What AI does: Identify columns where values don't match the expected type, and generate the formulas needed to convert them. For example, writing a DATEVALUE() or VALUE() formula to extract the numeric value from a text-formatted column.
5. Inconsistent formats
Phone numbers as "(555) 123-4567", "555-123-4567", "5551234567", and "+1 555 123 4567". Emails with trailing spaces. Names in ALL CAPS mixed with Title Case.
What AI does: Generate standardization formulas. For phone numbers, write a REGEXREPLACE formula that strips all non-numeric characters. For names, apply PROPER().
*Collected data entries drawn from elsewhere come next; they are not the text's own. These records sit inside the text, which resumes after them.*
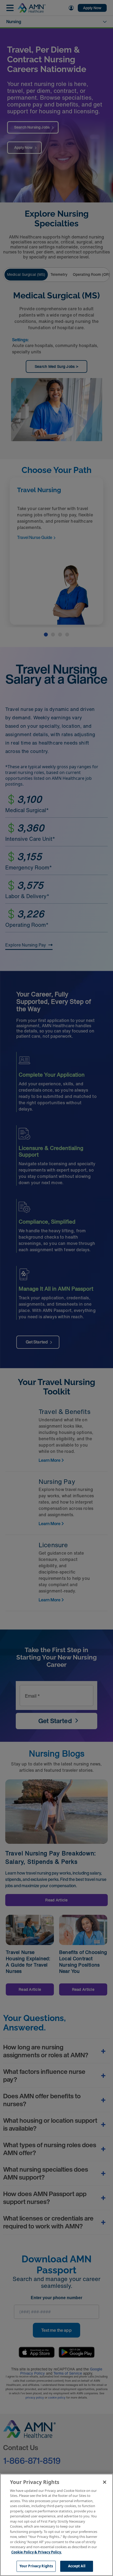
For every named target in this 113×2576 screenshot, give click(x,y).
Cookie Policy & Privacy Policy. (36, 2552)
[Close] (104, 2482)
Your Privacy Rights (36, 2566)
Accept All (76, 2566)
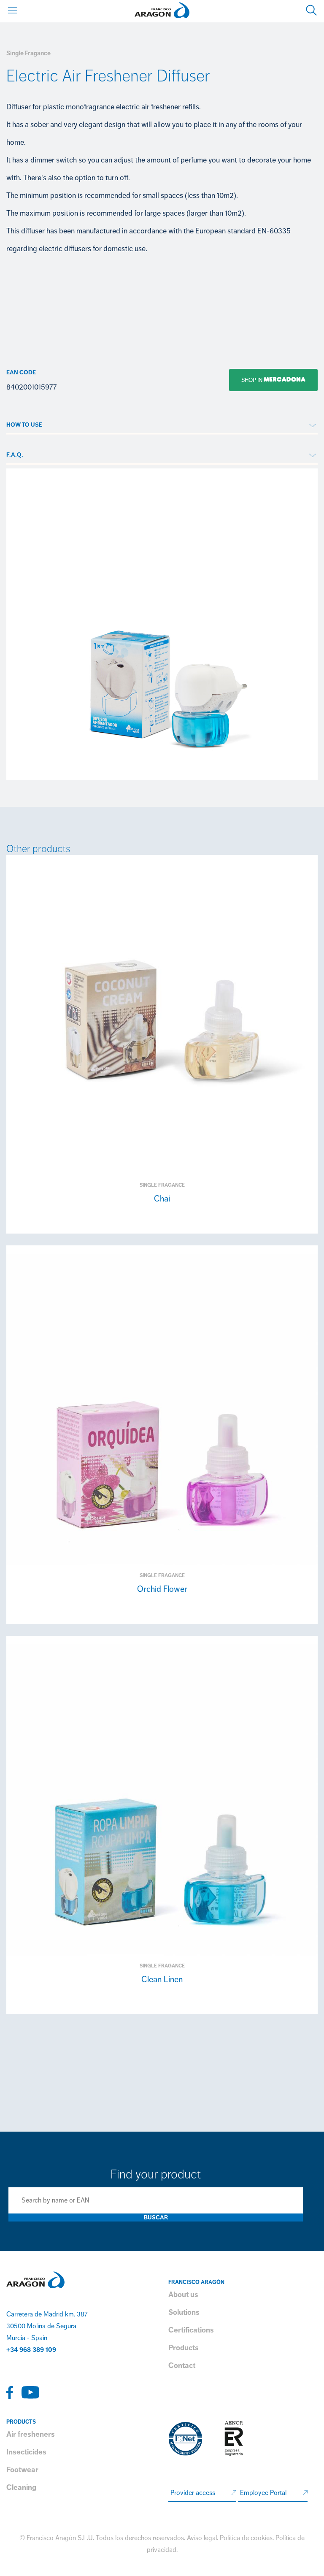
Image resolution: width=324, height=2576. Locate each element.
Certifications (191, 2330)
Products (183, 2347)
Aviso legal (202, 2538)
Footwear (22, 2469)
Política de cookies (246, 2538)
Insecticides (26, 2452)
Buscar (156, 2217)
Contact (181, 2365)
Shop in (246, 380)
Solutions (184, 2312)
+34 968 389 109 (31, 2350)
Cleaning (21, 2487)
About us (183, 2294)
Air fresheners (30, 2434)
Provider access (192, 2493)
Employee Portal (263, 2493)
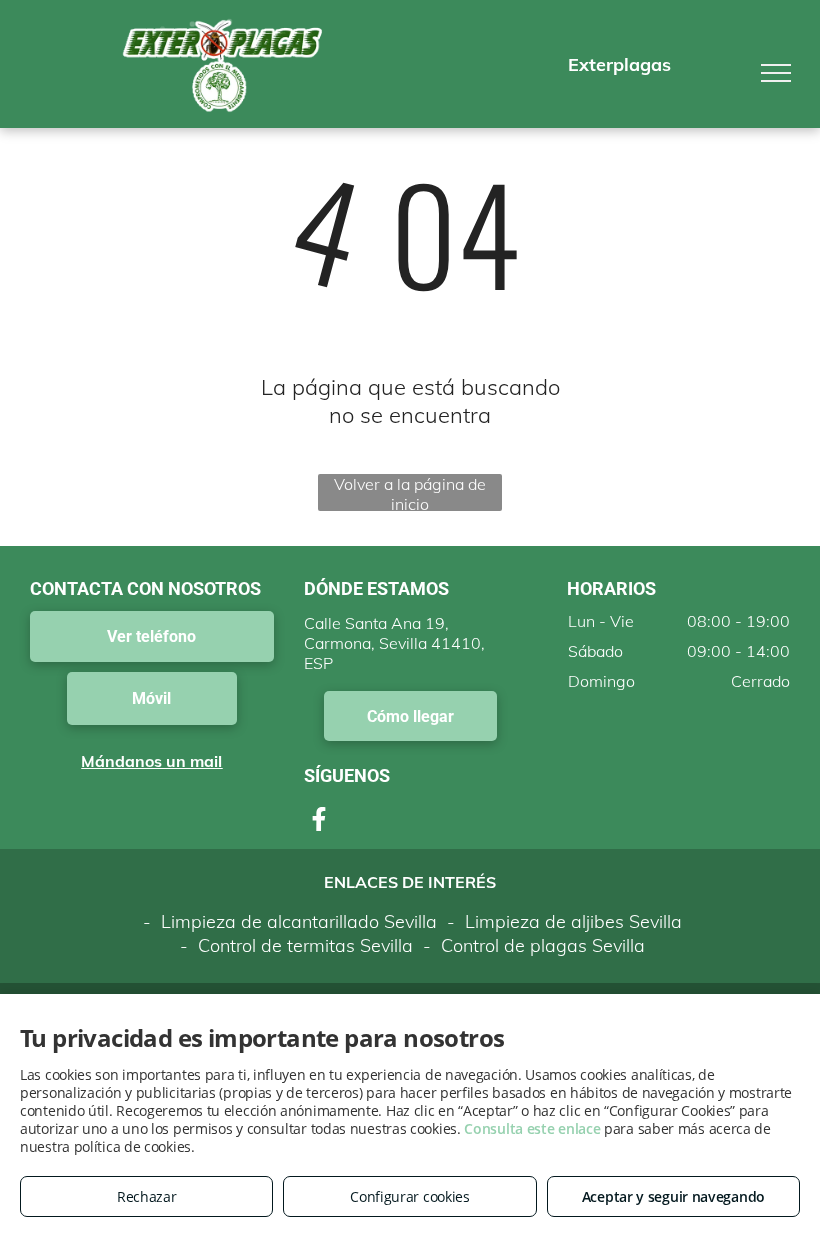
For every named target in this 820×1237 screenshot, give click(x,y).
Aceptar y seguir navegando (673, 1196)
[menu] (776, 73)
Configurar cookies (410, 1196)
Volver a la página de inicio (410, 492)
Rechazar (147, 1196)
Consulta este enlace (532, 1128)
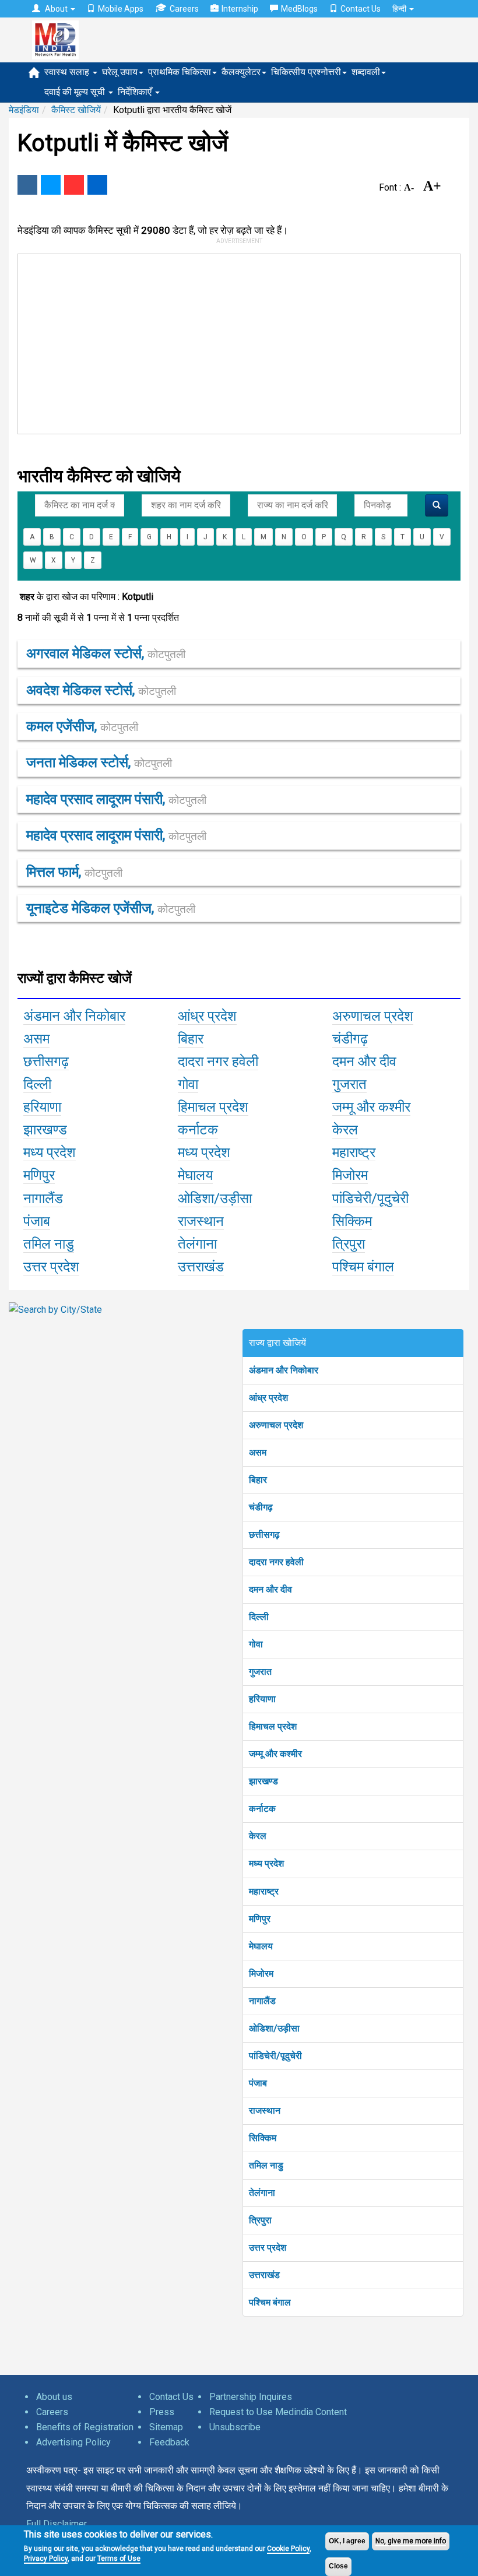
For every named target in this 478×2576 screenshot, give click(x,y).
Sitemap (166, 2427)
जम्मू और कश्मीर (275, 1753)
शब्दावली (366, 72)
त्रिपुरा (260, 2220)
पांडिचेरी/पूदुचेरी (275, 2055)
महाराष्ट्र (264, 1891)
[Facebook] (27, 185)
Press (161, 2411)
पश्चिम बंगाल (270, 2302)
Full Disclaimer (56, 2523)
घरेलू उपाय (120, 72)
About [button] (56, 8)
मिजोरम (261, 1973)
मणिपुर (259, 1918)
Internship (240, 8)
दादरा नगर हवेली (276, 1562)
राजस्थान (264, 2110)
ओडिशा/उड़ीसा (274, 2028)
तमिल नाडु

For emails, TRIM() and LOWER().
6. Outliers and impossible values
Revenue of $-500. An order date in 1899. A percentage value of 1,450%. These are usually data entry errors or import artifacts.
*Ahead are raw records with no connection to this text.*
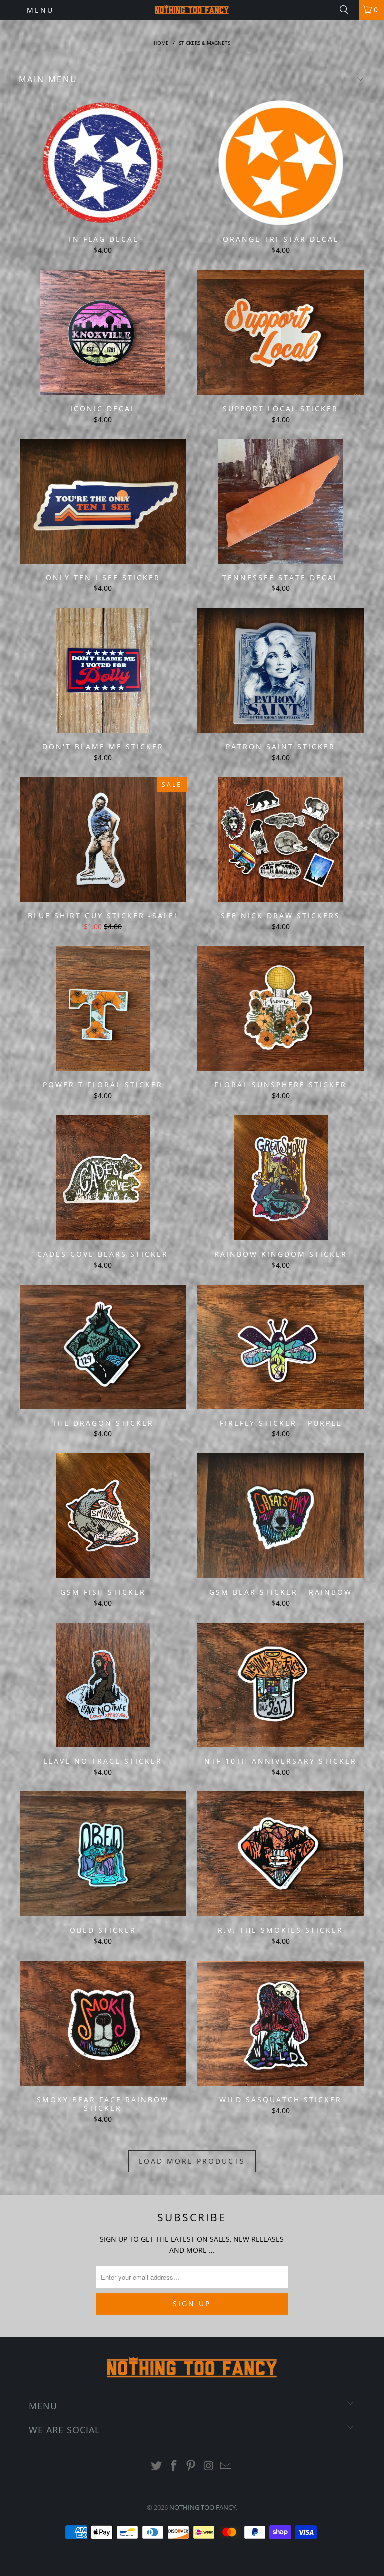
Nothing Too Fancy (203, 2507)
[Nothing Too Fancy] (192, 10)
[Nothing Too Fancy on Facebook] (174, 2466)
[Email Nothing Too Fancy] (226, 2466)
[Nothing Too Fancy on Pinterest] (191, 2466)
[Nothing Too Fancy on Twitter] (157, 2466)
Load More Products (192, 2161)
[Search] (348, 9)
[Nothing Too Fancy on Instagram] (209, 2466)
What AI does: Scan for values outside expected ranges. "Find any rows where the order date is before 2020 or after today" or "Find rows where the margin percentage is above 100% or below -10%."
How to Use AI for Data Cleaning in Google Sheets
There are two broad approaches:
Approach 1: Ask the AI to find the problems
Start by asking the AI to audit the sheet. A prompt like "What data quality issues do you see in this sheet?" gives you a report you can work from:
- Column C (Status): 12 unique values found. Possible duplicates: 'Active' / 'active' / 'ACTIVE' (3 variants)
- Column E (Phone): 4 different formats detected
- Column H (Revenue): 3 blank cells in rows 45, 67, 102
This diagnostic step is often faster than manually reviewing a 500-row sheet.
Approach 2: Ask the AI to fix specific problems
Once you know what's wrong, ask for the fix. Be specific:
- "Add a column that standardizes the Status column to 'Active', 'Inactive', or 'Pending'"
- "Write a formula to extract just the numeric part of the Revenue column, removing $ and commas"
- "Create a column that shows TRUE if the email in column D appears more than once in the sheet"
The AI generates formulas or makes direct edits, and you can review the result before keeping it.
Best Practices: Cleaning Data Without Breaking It
Always work in a new column first. Don't overwrite your original data. Have the AI populate a new "Cleaned Status" column instead of editing the original "Status" column directly. Once you've verified the output, you can paste as values over the original.
Use undo. If you use an AI tool that can edit cells directly (not just generate formulas), make sure it supports step-by-step undo. Data cleaning often requires trying an approach, seeing it doesn't work perfectly, and rolling back.
Validate a sample before applying to the full column. For any transformation, check 10-15 rows manually before applying to 10,000. AI makes mistakes on edge cases — a phone number format you didn't anticipate, a city name that looks like a duplicate but isn't.
Document what you changed. When cleaning data that will be shared, add a "Data Notes" tab or comment explaining what was standardized and when. Future users will thank you.
Data cleaning is one of those tasks where the work is clear but the execution is tedious. AI doesn't make it glamorous, but it does make an hour-long job take ten minutes — which is usually good enough.